Muere Paul Auster

Decir Auster es decir Brooklyn

Paul Auster, fotografiado en Gijón en 2006.

Paul Auster, fotografiado en Gijón en 2006. / Alberto Morante / Efe

Si cierto filósofo que no viene al caso dejó escrito que decir Venecia es decir música, hoy nosotros podríamos añadir: decir Auster es decir Brooklyn. Enfrentarse a sus fotos de última hora, en que las desgracias ya habían abierto acequias bajo las pestañas y se asistía a una suerte de liquidación por traspaso, era presenciar casi simultáneamente los almacenes rojizos, la orilla abierta al puente, el asfalto tostado por el sol de agosto, las alcantarillas y los comercios modestos y las librerías de segunda mano, y las vidas entrelazadas de estanqueros, madres solteras y escritores al fondo de un pasillo que siempre fueron su especialidad.

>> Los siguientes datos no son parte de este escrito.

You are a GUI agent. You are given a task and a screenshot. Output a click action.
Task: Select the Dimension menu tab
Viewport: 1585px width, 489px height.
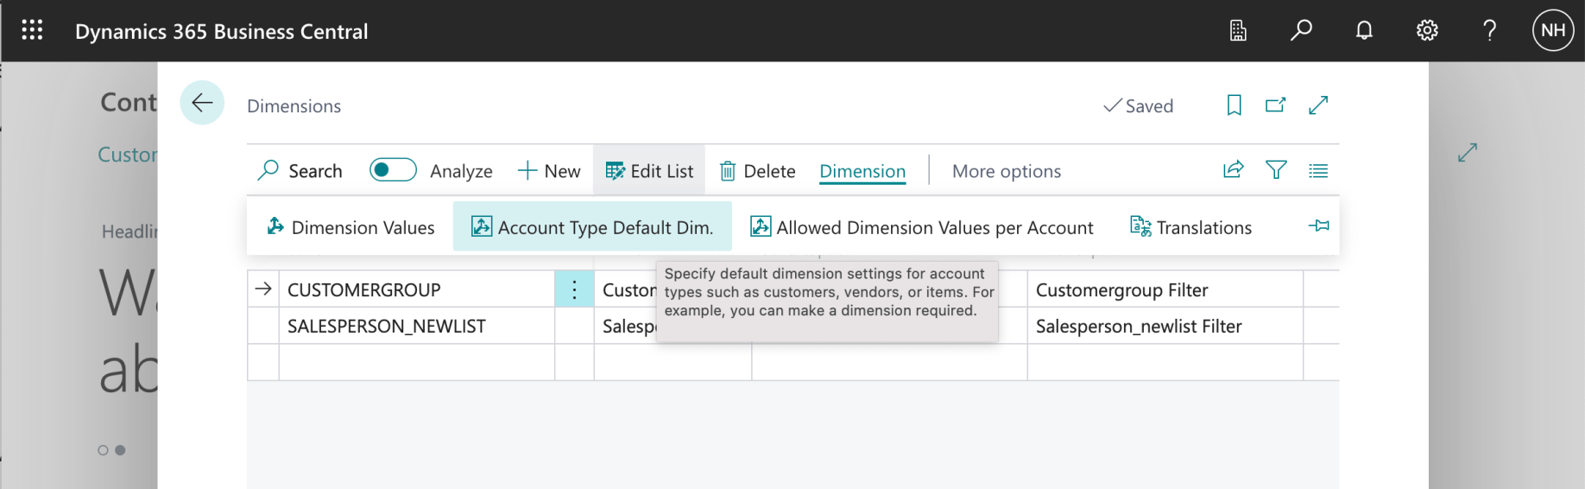(x=862, y=171)
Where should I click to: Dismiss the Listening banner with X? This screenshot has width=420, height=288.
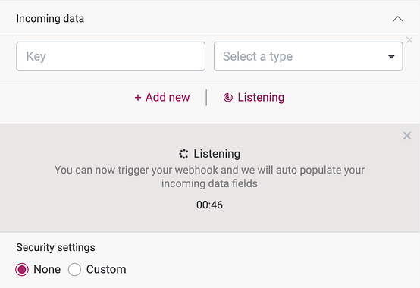tap(407, 136)
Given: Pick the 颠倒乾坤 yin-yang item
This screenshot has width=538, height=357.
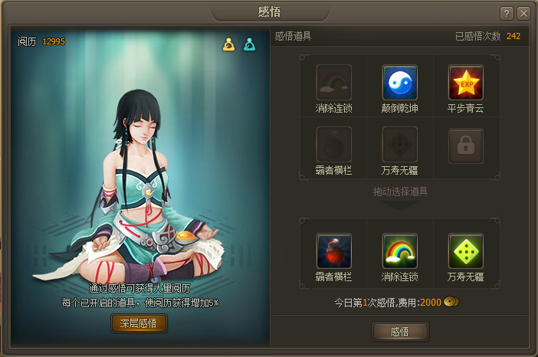Looking at the screenshot, I should coord(400,82).
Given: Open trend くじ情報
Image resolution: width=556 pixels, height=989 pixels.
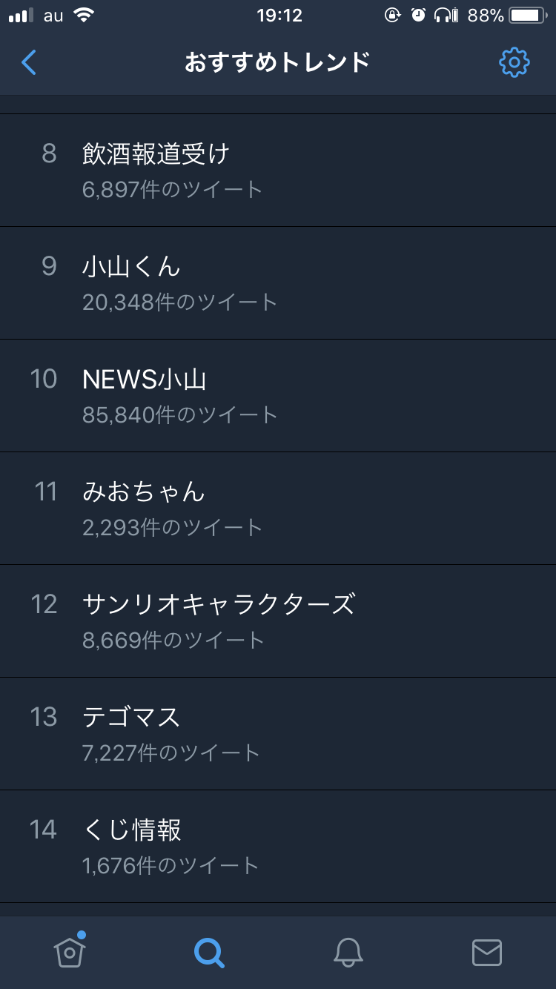Looking at the screenshot, I should [278, 847].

Por todo esto no es sorprendente que, cada vez más, en las fotos y fuera de ellas (enredos con drogas, enfermedades, la negrura del éxito, el lado más salvaje de las cosas), Auster fuera pareciéndose a esa otra gran marca patentada de Brooklyn, Lou Reed, con quien, sobre el jersey negro, bajo el pelo blanco, una misteriosa simbiosis tendía a confundir en una misma leyenda.

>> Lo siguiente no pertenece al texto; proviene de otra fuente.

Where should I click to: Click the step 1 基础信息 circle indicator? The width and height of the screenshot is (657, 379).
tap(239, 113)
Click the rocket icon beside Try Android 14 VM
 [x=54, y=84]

Aquejado de una intensa graforrea, como muchos de sus compatriotas y compañeros de generación, Auster dio novelas a espuertas durante casi cuarenta años, conservando, dicen, el celo maniático de escribir primeras versiones a mano y traducirlas luego a una vieja máquina de escribir que uno imagina recortando el silencio de un apartamento sin muebles, que mira hacia la bahía. Es imposible no representarse a Auster como uno de los personajes del propio Auster: precisamente porque ha sido él quien más ha explotado ese juguete posmoderno de infiltrarse en la ficción para formar parte de la ficción sin que sea ficción del todo, y de borrar fronteras y respaldar un punto de vista que ya se ha vuelto casi obligatorio, el de que realidad y simulacro apenas se diferencian y que nuestras vidas son los libros que van a dar a la mar. Así, en esas muchas historias que pergeñó (todas la misma historia, con variantes de entusiasmo o énfasis), todo es mitología y a la vez todo es crónica, la propia vida familiar del protagonista, las anfractuosidades del proceso de escritura, las casualidades, el Brooklyn doméstico, lírico e increíble que sirve de marco a cada escena y llega a sobreponerse sobre ella.

Las tramas importan poco en sus novelas, incluso los personajes se desdibujan: lo verdaderamente importante es el escenario

En el día del fundido a negro, quiero quedarme con la fotografía: no en vano uno de sus personajes estrella se pasa horas y horas frente a la misma esquina, empeñado en congelar la vida que pasa frente a la cámara. Auster ha sido el creador de un mundo de fantasía centrado en una ciudad y un tiempo irreales que, por el birlibirloque del lenguaje literario, identificamos con cierto barrio de Nueva York en los primeros noventa. Las tramas importan poco en sus novelas, incluso los personajes se desdibujan, tampoco (por mucho que se diga) los dramas interiores de pérdidas y padres desaparecidos adquieren la relevancia que pretende la crítica cuando reparamos en lo verdaderamente importante, que es el escenario. A mí me parece que, como Woody Allen y Martin Scorsese (y si queremos retroceder pues John Dos Passos o Capote), el autor de la Trilogía de Nueva York quedará como uno de los grandes urbanistas del espacio mítico de su ciudad, como un referente de obligado tránsito a la hora de imaginar la otra orilla del mundo, donde, amén de gángsteres y mujeres que visitan joyerías, pululan criaturas extraviadas y tiernas, hostigadas por el azar, irremediablemente librescas. Una de las cuales, por cierto, es el hombre que las imagina pulsando una máquina de escribir, desde el fondo del pasillo.